Apesar da punição, quem sofreu mesmo foi o mercado financeiro brasileiro. Assim que a notícia se tornou assunto no Jornal Nacional, o pânico foi espalhado e a bolsa quebrou. Não se sabia o quanto da valorização daquelas ações foi por pura influência de Nahas. E se ele estivesse também no meio de outras valorizações? Até mesmo os papéis que não tinham sido manipulados foram colocados em dúvida. A única coisa que estava claro é que existia uma grande bolha prestes a estourar.


No dia seguinte a notícia, houve uma corrida de vendas e as negociações ficaram suspensas, assim que voltaram, as ações tinham perdido um terço de seu valor. O que salvou o restante da economia foi o fato de que a bolsa era pequena, não impactando muito no resto. Mas e se fosse hoje? É difícil mensurar o tamanho do problema, mas com certeza seria catastrófico.

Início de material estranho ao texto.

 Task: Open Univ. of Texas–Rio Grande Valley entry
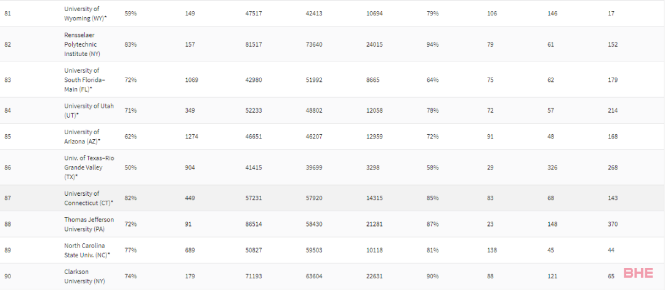89,167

A Bolsa de Valores do Rio de Janeiro nunca se recuperou do acontecido, perdeu credibilidade e o protagonismo passou todo para a Bovespa. Fechou em 2002.


Em 2004, Nahas foi inocentado de todas as acusações de “crime contra o sistema financeiro”, e em seguida abriu um processo contra a Bovespa, pedindo uma indenização de US$ 10 bi referente às suas ações confiscadas. Foi derrotado por decisão unânime.